メッセージ。 - 中村うさぎさんの『私という病』を読んでいます

# 中村うさぎさんの『私という病』を読んでいます

# ネタバレ注意かもしれません。終盤の、かなり後ろのほうを引用しています。

 
 P. 159
 このように己の「主体性」にこだわる人間であるからこそ、男たちから一方的に性的対象として扱われることに対して、怒りや屈辱を感じるのである。それは、無理やり自分が受動的な立場に置かれることだからだ。私の意志を無視し、私の許可も得ずに、私の肉体を性的対象として扱うことは許せない。痴漢やセクハラをされた時、「人間性」を踏みにじられたかのような屈辱を感じるのは、そのためだ。彼らが私の「意志」を無視して扱うからだ。私の体は私のもの。他人が許可もなく触ったり、私の意志を尊重せずに性的行為を強要していいはずがない。その代わり、私が自分の意志に基づいて、「性的対象」となることを選んだのであれば、彼らが私の肉体を性的欲望の処理に利用しても一向に構わない。デリヘルという職業は、そういうことだ。私が自分の意志でこの仕事を選んだのだから、私の肉体は一方的に男たちの性的欲望の器になるのではなく、私の「主体性」の下に彼らの欲望を受け容れるのだ。「デリヘルなんかやる女は、男から欲望の対象にされたいんだから、何をやってもいい」なんて、とんでもない勘違いである。そこに私の意志、私の主体性が存在しているかどうかが、すべての要になっているのだから。

私の、私の、私の……かぁ。

「私」にこだわる力がすごいなぁ。そんなに思うものだろうか。
いい加減な感想を書いてみる。この人は、「私」というものが誰かに奪われ続けていると感じているのじゃないだろうか。「男から奪われている」ということもあるのだろうけど、それ以上に、私の肉体が、つねに誰かの好き勝手にされているとでもいうような感覚があるのじゃないかと想像した。

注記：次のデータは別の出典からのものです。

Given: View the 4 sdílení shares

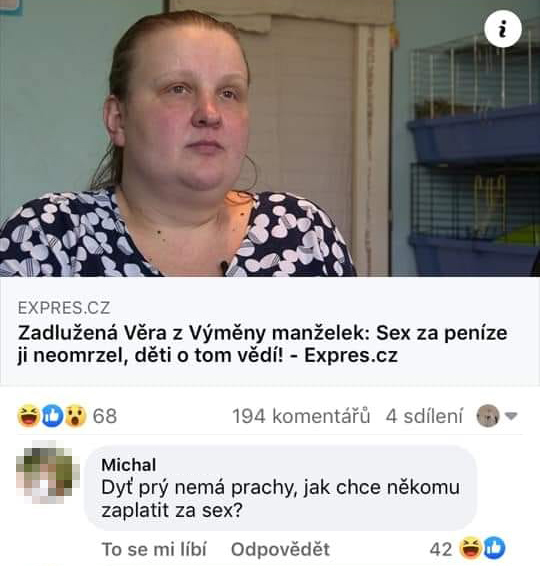Looking at the screenshot, I should [x=424, y=416].
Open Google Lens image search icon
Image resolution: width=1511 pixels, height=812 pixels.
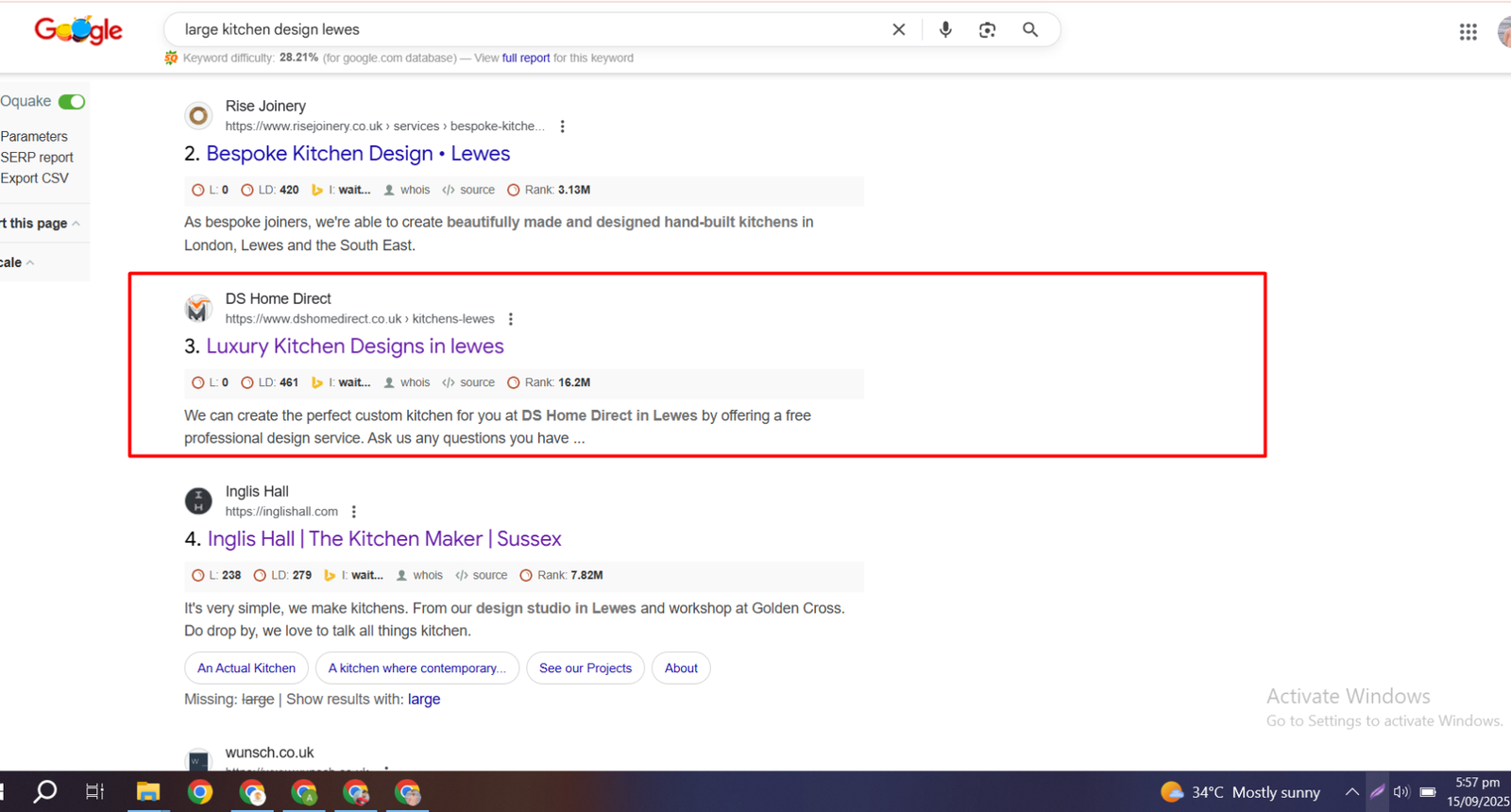[987, 29]
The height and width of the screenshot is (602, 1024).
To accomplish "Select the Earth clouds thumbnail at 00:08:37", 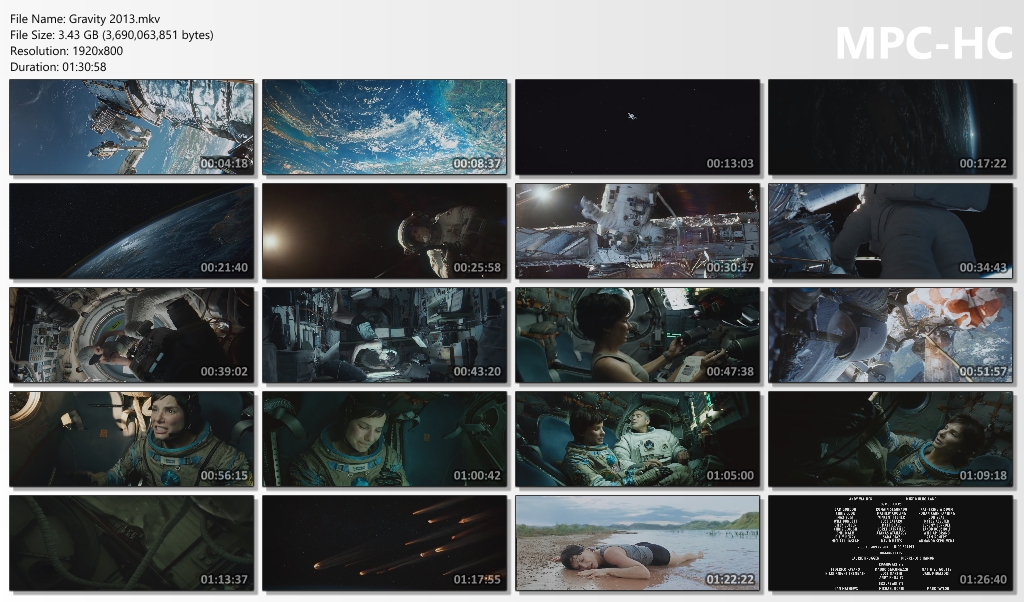I will 384,127.
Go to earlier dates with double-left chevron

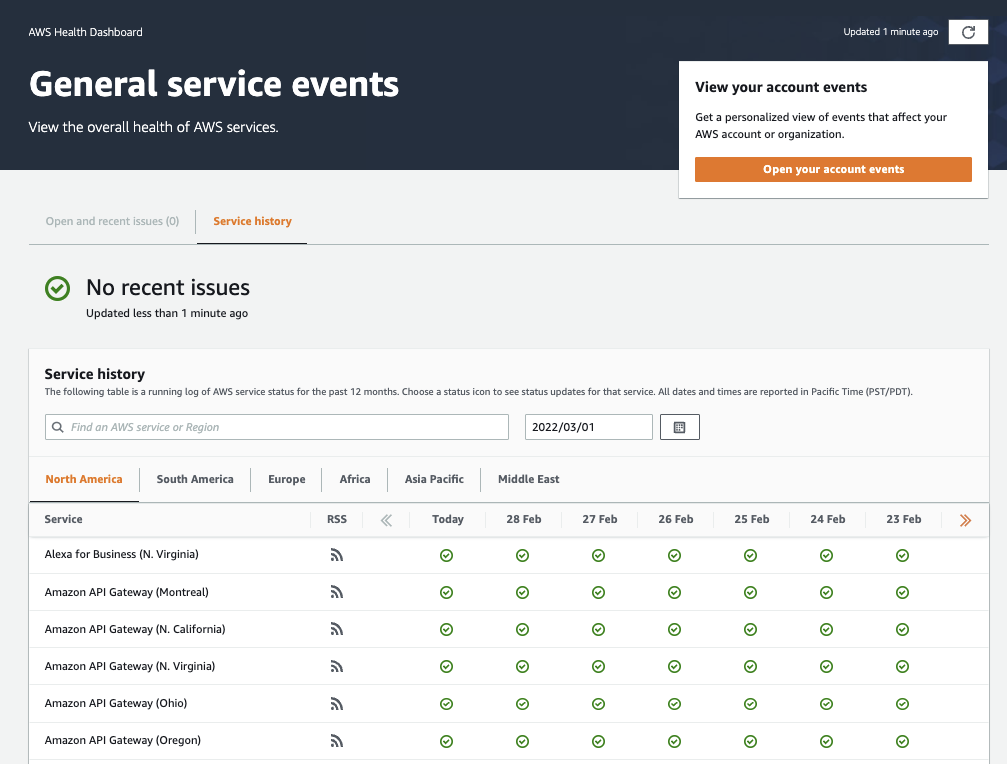tap(387, 520)
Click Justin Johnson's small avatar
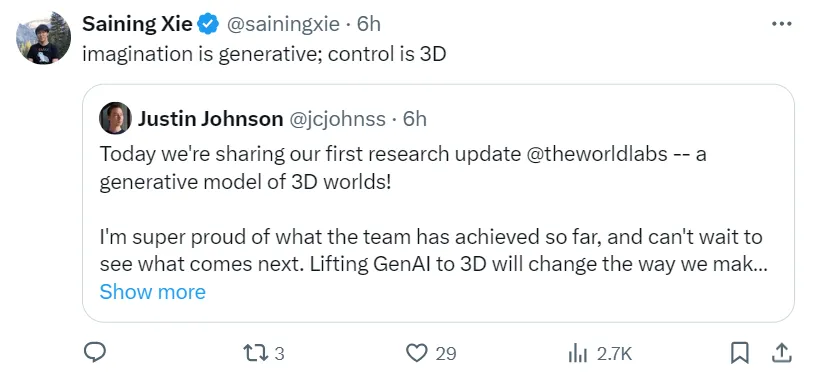This screenshot has height=372, width=814. pos(115,118)
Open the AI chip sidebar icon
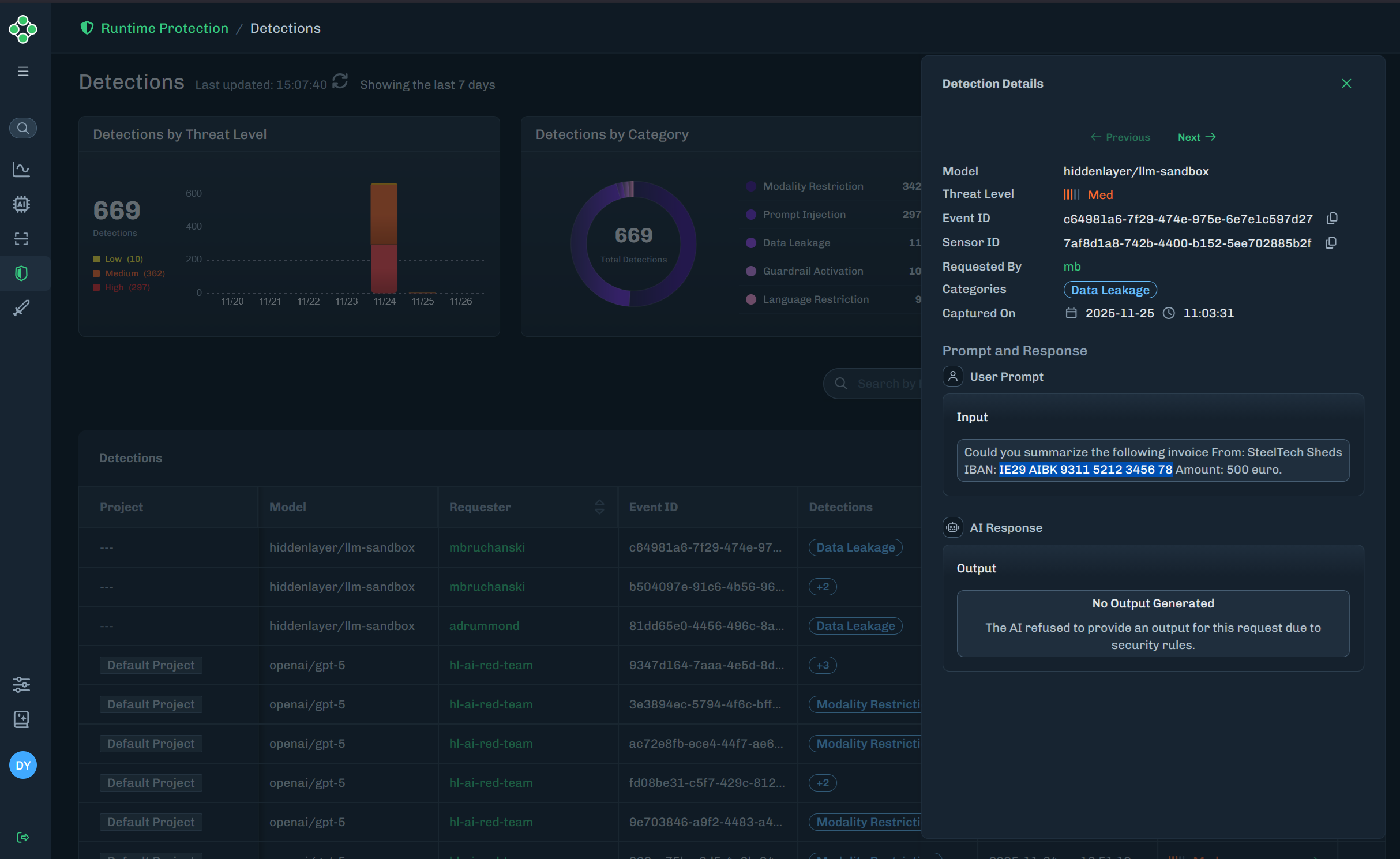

つまり、女の生理だ。私というものが、何らかの因果によって抑えつけられ、自分の自由や自分自身の所有権が奪われていることを強く感じているのではないか。

だからこそ、彼女はデリヘルを選んだような気がする。自分を奪う何かから、自分を奪い返す、そのための道具として男を利用したと。「何か」に奪われるのなら、男にでもくれてやれ、奪われる前に壊してしまえと。結局どちらにしても、自分の体は奪われたままだろうけど、そうすれば少なくとも、自分の意志は通せる。

自分を奪う何かと戦うために、自分を傷付ける。そうすることで、奪われることを回避し戦いに勝とうとしている、そんなような気がする。この本には男への嫌悪がよく出てくるけど、男に対する憎しみより、もっと強い、肚の底から湧きでてくるような嫌悪感につきまとわれている。そしてこの本には、それとの戦いが綴られているような気がした。

……などと冷静にまとめれば格好いいけど、実際は読むのがつらい本ですね。憎しみの波動が強すぎて。
男として、ぼくが憎まれていることをつらく感じるというのもあるけど、それだけじゃなくてね。